Objet et informations
Le troisième facteur est lié à l’information disponible et au syndrome de l’objet palpable que l’on possède. Dépenser 20 euros pour télécharger des fichiers audio et ensuite… il ne vous reste rien dans la main ! C’est frustrant et je pense que c’est un facteur important qui marque ce retour aux vinyles. Pour information, sur une pochette de 33 tours vous connaissez le nom des musiciens, des chanteurs, des arrangeurs, des ingénieurs du son etc. Ecouter de la musique, c’est aussi pour un amateur se faire sa propre base de données. Pour aller plus loin dans la connaissance des musiques, l’information est très importante. Si j’écoute de la musique avec un baladeur, je ne connais pas forcément la version du morceau écouté, son année de création, les interprètes et le nom des musiciens. Écouter un vinyle face à ses enceintes, la pochette à la main c’est déjà un événement en soi et c’est un acte qui met en œuvre la quasi-totalité de nos sens.
L’histoire du disque vinyle
Le point de départ de l’histoire du vinyle remonte à 1877. À Paris, Charles Cross étudie le son et a une idée originale. Il va utiliser un stylet solidaire d’une membrane, devant laquelle il parle, pour graver des sillons sur un cylindre. En faisant repasser le stylet dans les sillons, sa voix est restituée. Il va décrire le procédé dans un mémoire qu’il remet à l’Académie des Sciences le 18 avril 1877. Le 19 décembre 1877, Thomas Edison réalise la même expérience et dépose le brevet du phonographe. En 1939, les producteurs de disques découvrent le vinyle, une résine de plastique dérivée du pétrole. En 1949, aux États-Unis, le premier 45 tours lancé par RCA arrive sur le marché.

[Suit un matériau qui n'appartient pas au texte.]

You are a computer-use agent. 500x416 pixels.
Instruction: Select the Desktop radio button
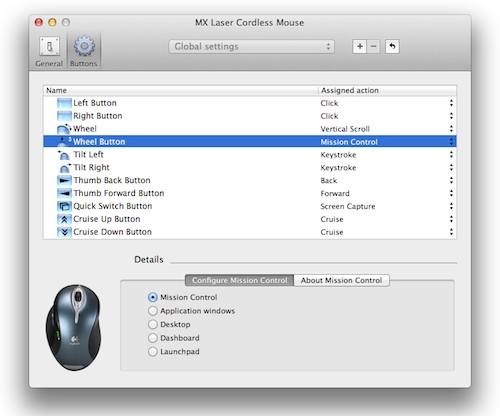click(x=153, y=324)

Il faudra attendre 1951 pour assister à la sortie en France du premier 45 tours, il va s’imposer progressivement dans les années 50. Le 33 tours est encore au stade expérimental, ainsi en 1956 la société Audio Fidelity lance le premier microsillon 33 tours stéréophonique mais il n’existe aucune cellule pour le lire. L’idée est lancée et les grandes majors du disque se lancent dans la stéréo. En 1957, le 78 tours est abandonné et à partir de 1958, c’est l’âge d’or du vinyle. Les ventes décollent, la fabrication de disques s’est améliorée, les galettes sont plus résistantes et les pochettes deviennent de plus en plus colorées. En 1983, le Compact Disc arrive en France et les disques vinyles vont connaître une rapide période de déclin avant de revenir sur le devant de la scène en 2010.